If the idea of mentally handicapped people conducting man-on-the-street interviews during a cross-country trip strikes you as exploitation, then "How's Your News" isn't a film you should see. The idea comes from a project at Camp Jabberwocky, a camp for the mentally and physically handicapped in New Hampshire. Campers would roam the town conducting interviews with people. The videos became something of a cult hit and caught the attention of "South Park" creators Trey Parker and Matt Stone. The pair decided to fund an American tour of the "How's Your News" crew from their home state of New Hampshire to California. The journey results in a funny, touching and occasionally disturbing look at Americans.

The cast is made up of five people with varying disabilities. Ronnie Simonsen is the funniest of the bunch. He possesses an almost encyclopaedic knowledge of ‘70s television and is obsessed with soap operas and B-actor Chad Everett, star of "Medical Center." During his many interviews he spontaneously breaks into impersonations of various actors, which all sound suspiciously alike.

Susan Harrington takes a more serious approach to her interviews. In one, she attempts to talk to a homeless veteran in Tennessee, asking him what attractions they should see in his state. He is less than co-operative, saying the town "stinks" and refusing to answer her questions.

Bobby Bird, a 45-year-old with Down's Syndrome who is unable to speak clearly manages to conduct interviews nonetheless. His first encounter is with a soapbox preacher, who, looking for converts, asks Bobby if he has accepted Jesus into his life. Although the answer is unclear, the preacher quickly realises he isn't getting anywhere and turns his attention back to passers-by.

The film veers toward exploitation during the interviews conducted by Larry Perry, who has severe spastic cerebral palsy. Confined to a wheelchair and clutching a microphone, he is unable to speak as he squirms around eliciting strange looks from the people passing him. His inability to speak forces those hooked by the "Free Interviews" sign in front of him to basically interview themselves. One woman vainly attempts to start a conversation then decides that dancing with him would be a better idea.
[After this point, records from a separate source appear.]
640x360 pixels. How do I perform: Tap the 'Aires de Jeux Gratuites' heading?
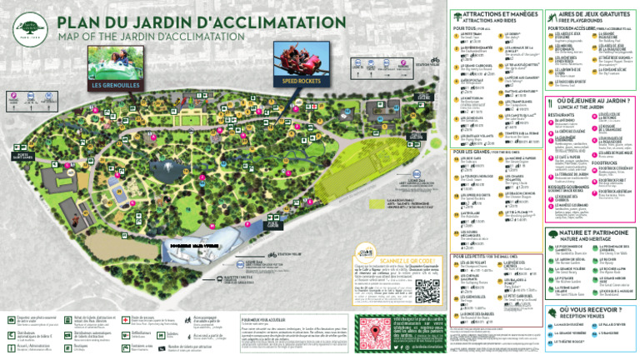(x=598, y=16)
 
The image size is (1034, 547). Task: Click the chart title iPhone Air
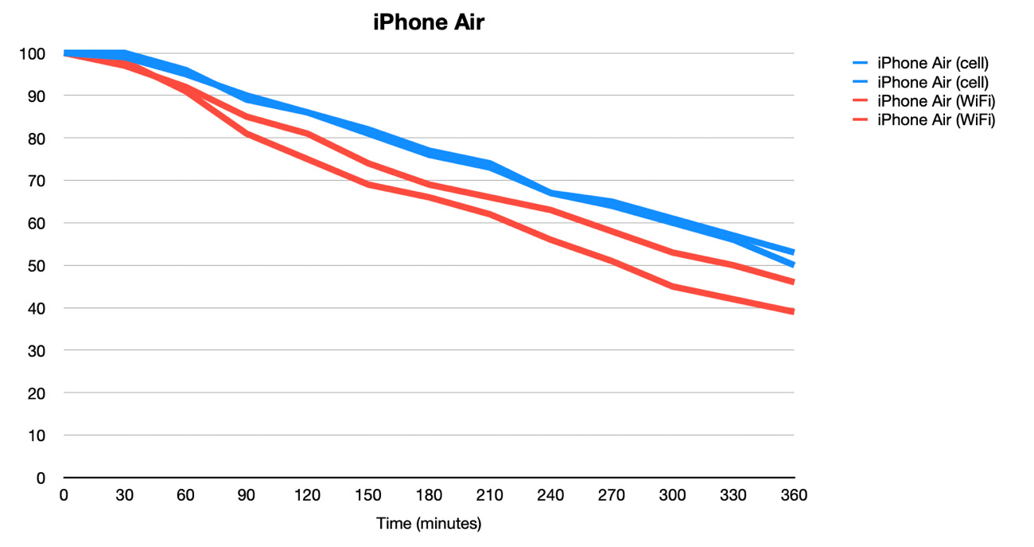pos(429,23)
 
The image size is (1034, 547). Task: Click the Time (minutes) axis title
pos(429,524)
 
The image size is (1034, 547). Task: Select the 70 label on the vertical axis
pos(37,181)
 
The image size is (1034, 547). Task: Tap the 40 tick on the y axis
pos(37,308)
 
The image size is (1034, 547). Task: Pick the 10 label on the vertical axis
pos(37,436)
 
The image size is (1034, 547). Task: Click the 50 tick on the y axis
pos(37,266)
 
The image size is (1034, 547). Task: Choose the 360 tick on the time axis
pos(794,495)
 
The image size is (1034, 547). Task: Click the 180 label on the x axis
pos(429,495)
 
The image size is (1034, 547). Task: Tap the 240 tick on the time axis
pos(550,495)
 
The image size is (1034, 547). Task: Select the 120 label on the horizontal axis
pos(307,495)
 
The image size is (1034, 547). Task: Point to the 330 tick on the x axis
pos(733,495)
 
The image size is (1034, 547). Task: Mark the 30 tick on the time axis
pos(124,495)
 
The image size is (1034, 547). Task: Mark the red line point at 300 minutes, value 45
pos(672,287)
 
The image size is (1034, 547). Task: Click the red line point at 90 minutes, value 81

The most incisive moments come via Ronnie, whose questions have a childlike inquisitiveness to them that endears him to the viewer. In one, he speaks to a Southern construction worker on his lunch break. He asks him if he has any dreams and the man is unable to answer. When he asks him what he likes to do, he says he likes to ride motorcycles, to which Ronnie asks "Does it make you feel like the Fonz?"

One of the ideas that, although interesting, was difficult to watch, was a pair of glasses with a built-in camera. It effectively captures the bewildered reactions of the interviewees but the jerky motion isn't audience friendly, especially on Larry. The other thing about this film that may cause discomfort is that, even though the "How's Your News" correspondents are enjoying themselves, you still can't help but feel a little guilty for watching their antics. It's like seeing someone slip and fall in public and trying to stifle the inevitable laugh that wells up inside you.